The global market is likely to account for 80 per cent of world GDP by 2030 and no business is in any doubt of the importance of looking beyond national boundaries. But what is behind globalisation and how should HR chiefs respond to it? Jane Lewis defines the phenomenon and identifies the key issues for the profession
Given how ubiquitous globalisation is as a concept it is strange that so much confusion should surround it. We don’t know how it should be defined, whether it exists in the present or is still a future state, much less whether it is a good or bad thing. But as the demonstrations at last month’s meeting of the IMF and World Bank in Prague made clear, the activity of multinational companies across the globe is an issue that continues to exercise public indignation as much as it excites academic debate.
"Globalisation is a hollow word, there is generally no understanding of what it means," claimed Jacques Manardo, European chairman of Deloitte Touche Tohmatsu recently. But his company’s new name tells its own story. However much the revisionist pundits might argue that globalisation has not properly come of age: that national systems of business, labour relations, finance and production are not yet under siege after all, it is clear for all to see that we are living in a period of unprecedented international activity.
International joint ventures and mergers and acquisitions are so much the norm that perceptions of success in business transcend national barriers. There is a general understanding that you no longer have to be an established conglomerate with an iconic consumer brand to seek a global presence.
A good indicator of the activity this is generating at what used to be considered grass roots level, is the surge of "going global" seminars and forums being staged by events organisers. Middling-sized UK companies might not yet have formulated the final details of their international strategies, but few intend to be left behind in a global market predicted by Mckinsey consultants to account for some 80 per cent of world GDP by 2030.
Meanwhile, the number of workers across the world who owe their livelihoods to foreign employers continues to rise. US corporations employ more than 60 million overseas workers, and figures are also rising among European and South East Asian employers. More than half of Matsushita Electric’s employees are located outside the host country, and the same is true of the Dutch giant Philips. Many Persian Gulf countries employ more foreign-born workers than their native populations.

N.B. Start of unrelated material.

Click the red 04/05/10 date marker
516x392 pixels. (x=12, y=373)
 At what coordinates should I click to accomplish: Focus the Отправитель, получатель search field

The long-term causes of this shift have been well-rehearsed. But John Micklethwait and Adrain Woolridge, authors of A Perfect Future: the Challenge and Hidden Promise of Globalisation, cite three main engines driving the latest burst of energy. First, the ready availability of capital across international borders. Second, the arrival of a network technology robust enough to allow easy communication and information flow. And, finally, a degree of standardisation in management. "The internationalisation of businesses practices has had its own momentum and is also accelerating," they claim.
This "standardisation", if it is true, lends weight to the popular view that by globalisation we do not mean true internationalism, so much as a worldwide espousal of the US way of doing things. "What we’re experiencing is not just globalisation, but the Americanisation of the world economy," argued Martin Sorrell, chairman and CEO of the global media group WPP in a recent interview. "You see it in every industry. The strongest global franchises belong to companies that have a strong franchise in the US." He claims this hegemony will continue so long as the US remains the prime shaper of how the Internet determines future competition across industry sectors.
But, as Sorrell concedes, history teaches us how quickly established ideas about global markets can be overturned. You need only look at the predictions of a decade ago to see the point. Then, it was widely assumed that the 21st century would belong to the Japanese and the South East Asian tiger economies, in addition to a collection of dominant global brands.
But that was before the real impact of technological change made itself felt. If the free global markets that companies dream of are still some way off, there is no doubt that pattern of trade is already shifting radically in favour of the underdog. If nothing else, the free-flow of knowledge will ensure that backward nations are able to leapfrog decades of development in a few years.
Similarly, the "one size fits all" model of international expansion so successfully adopted by earlier US pioneers is also under threat.
"In the old multinational models, companies would replicate their business across the world," says Christopher Crosby, European managing director of TMA, a consultancy specialising in implementing the people side of globalisation. "But the successful companies now are those who will adapt their practices. Companies are moving towards much more of a joint venture approach."
This is partly out of sheer market pragmatism. "The original idea of globalisation…was that companies could basically apply the same marketing methods everywhere because customers were becoming more and more alike," says Sorrell. "In fact, I believe that consumers are more interesting for their differences. No more than 15 per cent of the business that we do at WPP is truly ‘global’ – if by global you mean we use the same marketing methods throughout the world."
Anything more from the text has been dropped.